Hace unos días uno de sus compañeros no paraba de escuchar unas campanadas retumbar en su cabeza, cosa que era molesta que le recordaran.
Apenas salió del hospital se dirigió a una nueva misión. No le daban respiro alguno. Su solicitud aún no tenía respuesta, así que no le quedaba otra que comportarse lo mejor posible para intentar influenciar de forma positiva.
—Es acá —le señaló Mateo, uno de sus compañeros.
Bajaron a una antigua y extraña iglesia, en una de sus torres descansaba una campana oxidada con un ángel guardián con los ojos vendados y cadenas extrañas.
—Terminemos con esto de una vez —declaró Francisco irritado—. Marcos debería estar descansando, no con nosotros.
—No se hagan problemas —dijo el pelirrojo llevando ambas manos a sus caderas, aún estaba débil pero no sería una carga—. Me encuentro muy bien, no necesito descansar —habló de forma orgullosa.
—No me interesa, igualmente irás a descansar, no seas inconsciente —le reclamó enfadado.
—Entendido señor —se burló.
El grupo de chicos ingresó a la iglesia, nunca pensó que estar dentro de esa organización sería algo tan exhaustivo. Notaba que allí no eran muy responsables y hacían todo de improviso. No daban abasto con el personal, por eso apenas salido del hospital ya se encontraba en otra misión.
Subieron las escaleras de piedra caliza, se acercaron a la puerta y la abrió una mujer bastante joven con el hábito. La mujer la invitó a pasar con una sonrisa, ambos ingresaron en silencio. Les parecía extraño no poder escuchar las campanadas.
—Son insoportable —murmuró Mateo tapándose los oídos—. Parece que el sonido aumenta por cada paso que me encuentro más cerca de este lugar.
—Relajate, nos encargaremos de que el ruido pare —le intentó transmitir algo de tranquilidad.
—Disculpe, hermana —habló Marcos acercándose a la mujer que les abrió, sus ojos azules le trasmitían una paz que no había visto en mucho tiempo—. ¿Usted sabe por qué suena tanto la campana? —preguntó.
La mujer parecía confusa y asustada. Le pidió de forma gentil y educada que se quedara allí y que la esperara durante unos minutos que iría a buscar a su superiora para poder ayudarlos.
El pelirrojo volvió con el grupo, Mateo parecía estar algo descompensado.
—Las hermanas están algo raras —comentó un poco preocupado.
Antes de que pudieran decir algo más la puerta se abrió, Mauro entró bien vestido y con mucho sigilo. El alma de Marcos se le fue a los pies al verlo, a los empujones les indico a sus compañeros que se sentaran.
— ¿Marcos, qué haces acá? No te veo desde que se incendió el colegio —sonreía de lado mientras se acercaba alegre, lo saludó con un beso y le sonrió.
—Nada, nada... sólo estaba considerando lo de unirme a una congregación, pero no sé cómo funciona esto —le mintió de forma habilidosa. El pulso se le había alocado, aunque lo que dijo sonaba bastante razonable.

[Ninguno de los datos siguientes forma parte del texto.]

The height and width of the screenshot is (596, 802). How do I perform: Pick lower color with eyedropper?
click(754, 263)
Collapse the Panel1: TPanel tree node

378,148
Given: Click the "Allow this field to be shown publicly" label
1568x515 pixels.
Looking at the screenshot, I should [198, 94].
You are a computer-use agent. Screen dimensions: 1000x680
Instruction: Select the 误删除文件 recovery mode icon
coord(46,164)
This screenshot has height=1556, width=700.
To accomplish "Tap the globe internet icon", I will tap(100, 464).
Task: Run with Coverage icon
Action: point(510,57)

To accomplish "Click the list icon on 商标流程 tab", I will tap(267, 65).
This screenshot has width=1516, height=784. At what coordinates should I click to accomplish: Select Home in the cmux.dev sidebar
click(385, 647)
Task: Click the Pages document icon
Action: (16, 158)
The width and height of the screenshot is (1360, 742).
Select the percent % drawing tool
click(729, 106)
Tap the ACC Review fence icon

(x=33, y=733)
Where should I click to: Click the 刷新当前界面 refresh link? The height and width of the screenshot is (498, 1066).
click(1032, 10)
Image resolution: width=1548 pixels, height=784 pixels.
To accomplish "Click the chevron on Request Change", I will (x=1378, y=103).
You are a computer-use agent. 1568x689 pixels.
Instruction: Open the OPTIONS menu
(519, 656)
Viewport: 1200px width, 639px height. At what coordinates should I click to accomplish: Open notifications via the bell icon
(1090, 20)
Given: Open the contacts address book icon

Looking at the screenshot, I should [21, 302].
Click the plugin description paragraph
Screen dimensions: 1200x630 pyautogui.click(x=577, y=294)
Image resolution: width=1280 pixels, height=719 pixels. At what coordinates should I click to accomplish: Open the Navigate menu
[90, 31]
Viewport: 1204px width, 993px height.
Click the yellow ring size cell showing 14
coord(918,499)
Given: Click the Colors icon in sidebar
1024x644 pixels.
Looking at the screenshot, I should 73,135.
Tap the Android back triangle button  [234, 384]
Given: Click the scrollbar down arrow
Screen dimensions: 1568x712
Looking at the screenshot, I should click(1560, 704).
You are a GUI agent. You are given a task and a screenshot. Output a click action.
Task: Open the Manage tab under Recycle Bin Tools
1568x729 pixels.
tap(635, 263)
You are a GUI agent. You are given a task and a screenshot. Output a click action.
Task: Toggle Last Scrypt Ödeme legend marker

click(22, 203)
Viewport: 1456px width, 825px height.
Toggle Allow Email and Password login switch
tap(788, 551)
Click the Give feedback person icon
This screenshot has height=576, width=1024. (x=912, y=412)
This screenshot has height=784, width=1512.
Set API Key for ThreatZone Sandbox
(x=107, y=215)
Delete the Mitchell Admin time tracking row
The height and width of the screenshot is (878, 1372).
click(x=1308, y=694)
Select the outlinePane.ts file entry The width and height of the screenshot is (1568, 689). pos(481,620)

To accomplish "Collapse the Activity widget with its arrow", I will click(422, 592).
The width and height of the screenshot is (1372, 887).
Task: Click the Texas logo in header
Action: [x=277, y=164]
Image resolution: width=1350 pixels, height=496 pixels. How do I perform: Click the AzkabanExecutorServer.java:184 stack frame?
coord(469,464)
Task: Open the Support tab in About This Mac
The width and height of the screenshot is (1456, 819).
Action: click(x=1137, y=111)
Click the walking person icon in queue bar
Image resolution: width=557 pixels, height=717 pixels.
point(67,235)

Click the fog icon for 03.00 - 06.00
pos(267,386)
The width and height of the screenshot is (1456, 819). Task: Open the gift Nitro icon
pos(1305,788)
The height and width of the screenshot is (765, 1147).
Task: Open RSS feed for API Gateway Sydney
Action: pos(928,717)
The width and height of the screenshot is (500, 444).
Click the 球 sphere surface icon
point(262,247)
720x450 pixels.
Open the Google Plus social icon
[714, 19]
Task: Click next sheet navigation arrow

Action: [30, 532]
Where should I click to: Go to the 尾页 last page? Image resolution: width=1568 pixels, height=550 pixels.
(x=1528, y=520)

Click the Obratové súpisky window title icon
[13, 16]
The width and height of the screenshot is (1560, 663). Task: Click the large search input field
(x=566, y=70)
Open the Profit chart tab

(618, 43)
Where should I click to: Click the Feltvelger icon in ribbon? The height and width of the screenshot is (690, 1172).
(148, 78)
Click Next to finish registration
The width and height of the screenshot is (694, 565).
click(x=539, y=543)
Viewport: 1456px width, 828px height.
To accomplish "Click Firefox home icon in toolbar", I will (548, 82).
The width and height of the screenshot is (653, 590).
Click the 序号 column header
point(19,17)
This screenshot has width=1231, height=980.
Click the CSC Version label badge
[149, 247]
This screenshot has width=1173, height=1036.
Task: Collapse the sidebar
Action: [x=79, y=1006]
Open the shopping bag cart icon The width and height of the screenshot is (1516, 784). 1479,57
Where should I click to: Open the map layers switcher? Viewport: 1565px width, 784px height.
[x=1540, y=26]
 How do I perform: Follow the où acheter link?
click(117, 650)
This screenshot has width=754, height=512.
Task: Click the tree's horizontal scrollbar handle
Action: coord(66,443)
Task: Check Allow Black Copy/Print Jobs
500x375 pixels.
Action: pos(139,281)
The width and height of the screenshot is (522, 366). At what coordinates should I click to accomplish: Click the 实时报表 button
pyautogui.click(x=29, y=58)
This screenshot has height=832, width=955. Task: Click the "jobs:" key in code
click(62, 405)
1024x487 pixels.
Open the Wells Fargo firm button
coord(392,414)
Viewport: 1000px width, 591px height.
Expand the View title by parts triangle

—Oh, bueno, eso depende de lo que creas... —le intentó explicar.
— ¿Vos por qué viniste acá? —le preguntó.
—Pues... —se sonrojó—. Am, sé que sonará estúpido, pero yo quería hablar con Dios...
Le sonrió de forma tranquilizadora.
—No sé por qué sonaría estúpido. Te dejaré tranqu... —no pudo continuar, Mateo había caído al piso, se tapaba los oídos y gritaba.
Marcos se acercó rápidamente al joven, lo ayudó a levantarse y miró a Francisco, con esa mirada se transfirieron la preocupación, con un testigo presente no podrían hacer nada. No querían crear algún problema en el psiquis de su compañero.
Al voltear se encontró con la ausencia de su amigo, eso le ayudaba y a la vez no, luego se encargaría de ese problema.
— ¡Es demasiado fuerte! —gritaba Mateo.
—Busquemos la forma de acceder a la campana —le dijo Francisco mientras subía su compañero a su espalda.
El pelirrojo se fue por donde se dirigió la hermana, les hizo señas para que lo siguieran, cruzaron un entramado de pasillos, hasta llegar a una escalera caracol de pierna de mármol. Estaban perdidos, pero Mateo se ponía más nervioso con cada paso que daban.
Al llegar el pesado objeto de bronce se encontraba inmóvil, cosa que no les sorprendió, puesto que si no escucharían el ruido.
—Tiren de ella —pidió Mateo, petición extraña puesto que el ruido aumentaría, pero nadie le contradijo.
Uno detrás del otro tiraron de la campana, hasta que el joven dejó de quejarse y sonrió, parecía mucho más relajado.
—Gracias... —murmuró—. No sé cómo pude escuchar tan fuerte esas campanadas...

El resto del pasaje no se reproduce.